Fig 1.

Viral induction of autophagy is impaired in the absence of RNase L. (A and B) Immunoblots for P62, LC3B, and β-actin from WT and Rnasel^−/− MEF were infected with EMCV (MOI = 0.01) or VSV (MOI = 0.01) for the indicated times. P62 and LC3BII levels normalized to the β-actin levels were determined from three independent biological replicates.
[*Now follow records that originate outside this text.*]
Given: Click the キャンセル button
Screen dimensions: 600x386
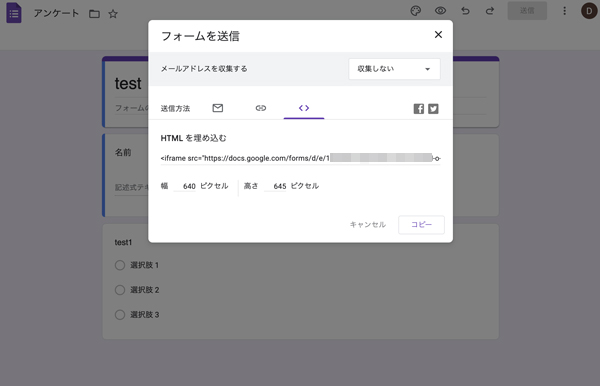Looking at the screenshot, I should click(x=368, y=225).
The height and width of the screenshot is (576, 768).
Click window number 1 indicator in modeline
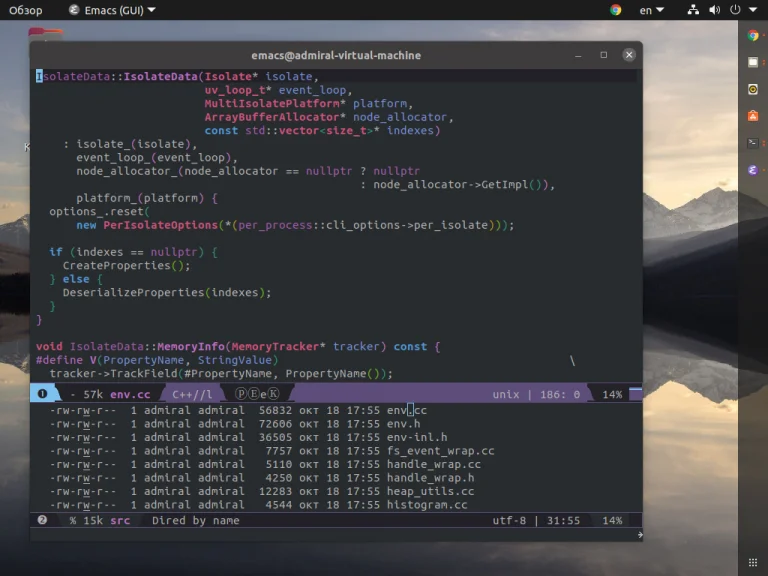point(44,395)
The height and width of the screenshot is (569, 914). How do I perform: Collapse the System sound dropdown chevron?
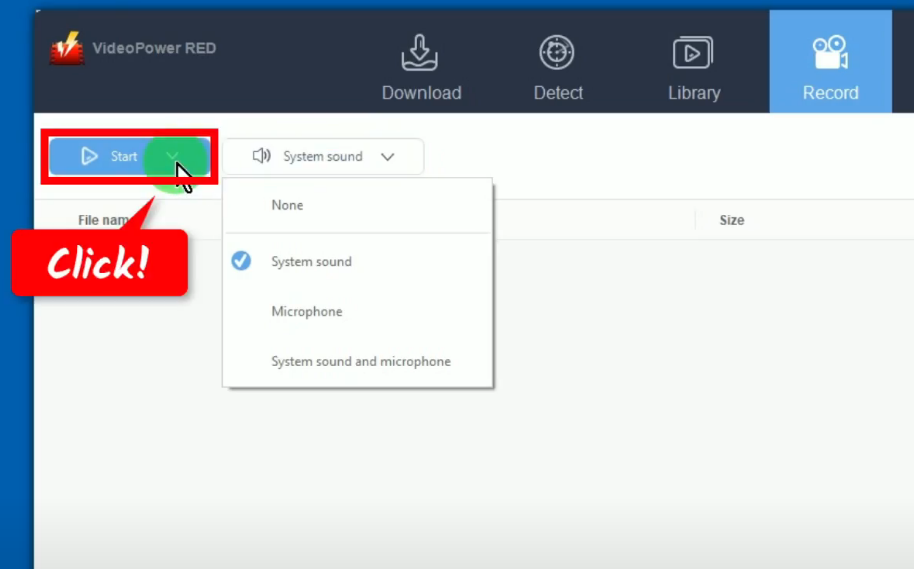(388, 157)
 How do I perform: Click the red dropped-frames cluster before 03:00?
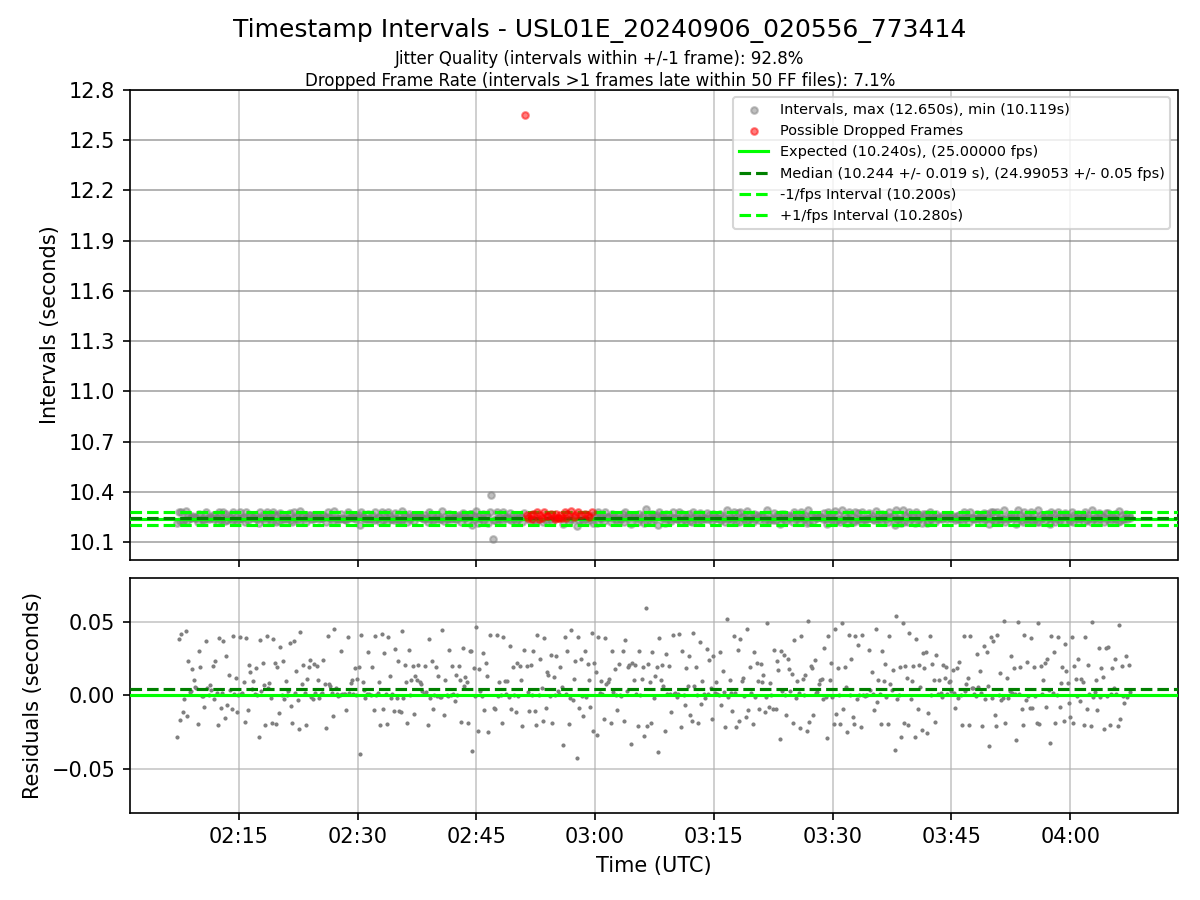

Error bars show standard deviation (SD) and P values were determined by two-tailed Student's t test (*, P < 0.05; **, P < 0.01; ***, P < 0.001; ns, not significant). (C) Immunoblots for P62, LC3B, and β-actin from WT and Rnasel^−/− MEF infected with UV-inactivated EMCV (MOI = 1). (D) Immunoblots for P62, LC3B and β-actin from WT and Rnasel^−/− MEF treated with chloroquine (CQ) beginning 2 h prior to infection and continuing for an additional 16 h with or without EMCV infection. (E) Immunoblots for P62, LC3B, Flag-tagged RNase L, and β-actin from Rnasel^−/− MEF transiently transfected with human Flag-tagged RNase L or empty vector followed by EMCV (MOI = 0.01) infection for 16 h. (F) Immunoblots for P62, LC3B, and β-actin from WT and Rnasel^−/− MEF treated with rapamycin (5 μM).